Monday, April 16, 2012

A new Academic Vocabulary List

Academic Vocabulary Lists


The Academic Vocabulary Lists (AVL) is new and is different to the The Academic Word List (AWL) (Coxhead, 2000) that many teachers of academic English will be familiar with. How is it different? The authors state that that the Coxhead list has been a very useful tool for teachers and learners since it was released in 2000 but the AVL is an improvement / development. The authors give four reasons why they believe the AVL is better. They are as follows;
  1. The AWL uses an older and smaller corpus of 3.5 million words. The new AVL uses text from as recent as 2011 and draws on a corpus of 120 million words from the Corpus of Contemporary American English (COCA).
  2. The 570 words in Coxhead's AWL represents 7.2% of the words in the COCA Academic texts.  The AVL top 570 words represent 14% of the COCA words in the Academic texts. The AVL is also oriented to academic texts rather than texts on more general subjects.
  3. The AVL is more useable as the AVL data is available in different formats. Users can look at the 3,500 top words or they can look at the top words sorted by academic genre. There are nine academic genres in the AVL;
  • History
  • Social Science
  • Science & Technology
  • Education
  • Humanities
  • Medecine & Health
  • Law & Political Science
  • Philosophy, Religion & Psychology
  • Business & Finance
The words are grouped by lemma so that a word such as decide (the lemma) also has other entries such as decided- deciding and the part of speech is provided.  The words are also colour coded so that yellow means academic words, red equals more technical words, blue is high frequency words that are not academic and grey represents words that are low frequency but not academic. The example below shows that study is used more as a noun than as a verb in academic contexts, study as a verb is high frequency in general English and that studying is used especially in the Education genre.
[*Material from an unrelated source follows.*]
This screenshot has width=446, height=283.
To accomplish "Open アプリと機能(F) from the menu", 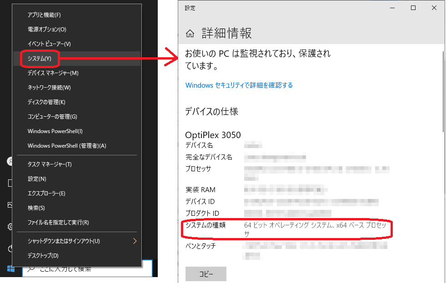I will [x=44, y=15].
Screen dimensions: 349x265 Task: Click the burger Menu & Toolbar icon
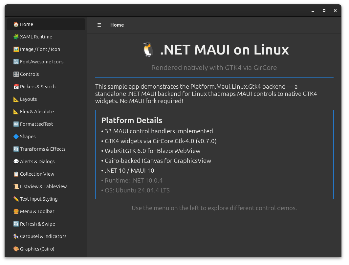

example of word family from the list

4. The AVL is also linked to COCA. This means that it is possible to search the corpus and retrieve lots of information that is provided about words in the AVL. For example, meaning and useage is covered in depth and users can see which academic genre the word is most frequently used in.

As the AVL is linked to COCA it is also possible to do a search of any text by copying and pasting it into the search box at COCA. The results analyse the text and show which words are in the AVL.

AVL homepage
http://www.academicwords.info/x.asp

Copy & paste text to search COCA
http://www.wordandphrase.info/academic/analyzeText.asp

This is a fantastic resource for teachers of academic English and is most certainly worth exploring.  Highly recommended. A while back I wrote the following - Be careful though as at the moment every 5th word is missing which is very irritating. The full list will be avaiable "in a few months". The authors have been true to their word and the full list (including those missing fifth words) of words is now available.
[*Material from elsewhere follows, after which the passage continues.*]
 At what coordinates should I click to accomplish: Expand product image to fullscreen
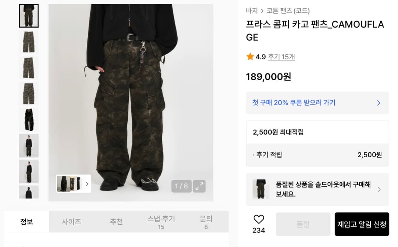point(199,186)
Thanks to Mark Davies and Dee Gardner at BYU.

It is now possible to download the lists as Word or Excel files. Three lists are available;
Word families - similar to the AWL in presentation
Academic core - the top 3,000 lemma
All coca-Academic - the20,000 most frequent lemma

To get the lists the user must enter their name and an email address and tick a box promising not to use the materials for commercial purposes. The authors have also added the following rider:

"Note: please do not place these lists on another website -- even for student use. Just link to our site so that other people can download the files for themselves. Thanks".